(Dataset entries)

- - - - -

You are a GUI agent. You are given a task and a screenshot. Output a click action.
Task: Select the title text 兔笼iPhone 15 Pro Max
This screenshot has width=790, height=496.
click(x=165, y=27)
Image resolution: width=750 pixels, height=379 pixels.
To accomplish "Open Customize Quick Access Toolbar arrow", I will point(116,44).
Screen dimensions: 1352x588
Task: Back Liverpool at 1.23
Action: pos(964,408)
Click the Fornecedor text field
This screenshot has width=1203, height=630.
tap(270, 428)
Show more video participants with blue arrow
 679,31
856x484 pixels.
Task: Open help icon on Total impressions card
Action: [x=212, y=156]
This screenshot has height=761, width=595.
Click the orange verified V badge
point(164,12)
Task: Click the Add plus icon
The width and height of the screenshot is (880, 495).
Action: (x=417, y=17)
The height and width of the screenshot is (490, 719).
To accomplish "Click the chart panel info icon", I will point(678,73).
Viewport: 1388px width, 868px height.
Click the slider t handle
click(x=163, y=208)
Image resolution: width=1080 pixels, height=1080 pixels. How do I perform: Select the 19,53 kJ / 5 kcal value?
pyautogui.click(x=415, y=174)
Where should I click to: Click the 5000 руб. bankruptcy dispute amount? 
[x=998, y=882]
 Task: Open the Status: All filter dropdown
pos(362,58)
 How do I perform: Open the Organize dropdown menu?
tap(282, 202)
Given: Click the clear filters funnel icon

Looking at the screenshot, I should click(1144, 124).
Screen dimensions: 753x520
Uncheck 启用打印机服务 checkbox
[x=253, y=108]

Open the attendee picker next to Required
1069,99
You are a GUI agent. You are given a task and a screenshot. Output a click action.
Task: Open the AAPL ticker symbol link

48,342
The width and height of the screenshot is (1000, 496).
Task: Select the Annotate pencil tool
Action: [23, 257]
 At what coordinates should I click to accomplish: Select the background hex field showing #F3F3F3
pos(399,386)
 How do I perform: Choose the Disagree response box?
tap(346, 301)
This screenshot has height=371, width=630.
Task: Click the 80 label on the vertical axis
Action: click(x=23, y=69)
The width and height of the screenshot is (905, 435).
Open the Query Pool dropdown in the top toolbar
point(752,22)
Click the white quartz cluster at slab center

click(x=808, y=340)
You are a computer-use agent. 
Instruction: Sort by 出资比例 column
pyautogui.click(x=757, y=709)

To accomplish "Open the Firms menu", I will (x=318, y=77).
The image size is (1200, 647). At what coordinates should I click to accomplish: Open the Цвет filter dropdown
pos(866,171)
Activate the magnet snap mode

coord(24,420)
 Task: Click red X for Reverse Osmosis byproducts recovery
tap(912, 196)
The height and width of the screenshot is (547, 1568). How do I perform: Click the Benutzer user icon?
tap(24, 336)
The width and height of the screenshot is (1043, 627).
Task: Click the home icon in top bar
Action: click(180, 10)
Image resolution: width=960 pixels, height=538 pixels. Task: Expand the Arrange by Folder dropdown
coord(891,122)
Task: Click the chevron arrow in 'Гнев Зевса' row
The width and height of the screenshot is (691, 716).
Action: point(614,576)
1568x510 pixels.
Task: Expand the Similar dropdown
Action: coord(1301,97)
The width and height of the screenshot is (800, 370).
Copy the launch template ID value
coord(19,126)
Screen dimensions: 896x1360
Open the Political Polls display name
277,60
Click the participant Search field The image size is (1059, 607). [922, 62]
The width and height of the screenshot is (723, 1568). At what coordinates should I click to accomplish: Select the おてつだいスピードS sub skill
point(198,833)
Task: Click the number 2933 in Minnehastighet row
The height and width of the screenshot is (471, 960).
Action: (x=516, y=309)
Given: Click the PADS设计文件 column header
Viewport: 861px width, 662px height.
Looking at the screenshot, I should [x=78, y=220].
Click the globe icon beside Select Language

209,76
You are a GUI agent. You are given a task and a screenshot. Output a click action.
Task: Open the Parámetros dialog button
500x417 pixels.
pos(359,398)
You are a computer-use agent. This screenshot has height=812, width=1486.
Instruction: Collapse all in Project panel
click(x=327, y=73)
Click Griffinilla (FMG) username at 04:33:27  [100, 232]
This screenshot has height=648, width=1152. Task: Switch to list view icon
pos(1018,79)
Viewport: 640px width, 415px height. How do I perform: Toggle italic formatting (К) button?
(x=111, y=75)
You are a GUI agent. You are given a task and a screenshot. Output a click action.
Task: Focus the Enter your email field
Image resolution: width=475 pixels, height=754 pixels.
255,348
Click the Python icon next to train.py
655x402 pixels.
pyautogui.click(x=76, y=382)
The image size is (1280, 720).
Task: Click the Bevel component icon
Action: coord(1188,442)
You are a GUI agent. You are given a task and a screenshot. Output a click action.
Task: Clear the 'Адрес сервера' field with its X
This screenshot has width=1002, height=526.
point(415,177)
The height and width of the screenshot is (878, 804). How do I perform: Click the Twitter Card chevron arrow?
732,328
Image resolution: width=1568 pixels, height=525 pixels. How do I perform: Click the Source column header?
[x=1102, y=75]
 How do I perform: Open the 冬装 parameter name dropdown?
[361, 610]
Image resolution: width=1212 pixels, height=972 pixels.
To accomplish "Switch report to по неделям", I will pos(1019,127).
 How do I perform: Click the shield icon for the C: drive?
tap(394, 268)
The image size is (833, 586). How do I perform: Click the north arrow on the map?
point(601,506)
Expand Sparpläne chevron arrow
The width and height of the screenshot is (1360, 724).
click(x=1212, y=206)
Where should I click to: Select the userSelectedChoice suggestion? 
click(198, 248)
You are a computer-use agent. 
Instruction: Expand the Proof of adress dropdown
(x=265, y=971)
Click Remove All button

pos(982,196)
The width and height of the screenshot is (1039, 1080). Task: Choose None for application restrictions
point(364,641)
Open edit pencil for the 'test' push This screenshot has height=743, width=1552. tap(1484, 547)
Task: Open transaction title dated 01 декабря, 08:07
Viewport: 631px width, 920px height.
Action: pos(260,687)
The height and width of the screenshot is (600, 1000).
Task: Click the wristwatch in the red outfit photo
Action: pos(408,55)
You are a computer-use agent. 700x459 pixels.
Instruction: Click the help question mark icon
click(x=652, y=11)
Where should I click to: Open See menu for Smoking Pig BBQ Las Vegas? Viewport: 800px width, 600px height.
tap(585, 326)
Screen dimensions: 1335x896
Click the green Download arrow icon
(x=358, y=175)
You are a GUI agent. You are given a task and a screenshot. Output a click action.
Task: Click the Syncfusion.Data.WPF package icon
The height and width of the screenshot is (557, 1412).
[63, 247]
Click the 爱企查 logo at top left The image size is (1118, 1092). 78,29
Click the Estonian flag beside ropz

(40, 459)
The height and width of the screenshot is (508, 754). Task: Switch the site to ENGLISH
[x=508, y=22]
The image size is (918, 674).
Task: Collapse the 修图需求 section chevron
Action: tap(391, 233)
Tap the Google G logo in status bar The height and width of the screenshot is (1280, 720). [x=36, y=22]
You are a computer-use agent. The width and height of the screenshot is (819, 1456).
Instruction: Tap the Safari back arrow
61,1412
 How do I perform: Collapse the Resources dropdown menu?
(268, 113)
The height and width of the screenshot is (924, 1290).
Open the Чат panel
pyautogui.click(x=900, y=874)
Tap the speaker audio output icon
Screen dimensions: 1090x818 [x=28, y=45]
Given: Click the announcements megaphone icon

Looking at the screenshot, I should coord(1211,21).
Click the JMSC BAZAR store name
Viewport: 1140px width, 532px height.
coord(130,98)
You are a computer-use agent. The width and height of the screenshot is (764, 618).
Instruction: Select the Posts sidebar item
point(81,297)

- - - - -

> TASK TO CARRY OUT: Each line of the entries holding the string "title" should be found and copied.

> REPLY:
Task: Select the title text 兔笼iPhone 15 Pro Max
Task: Open transaction title dated 01 декабря, 08:07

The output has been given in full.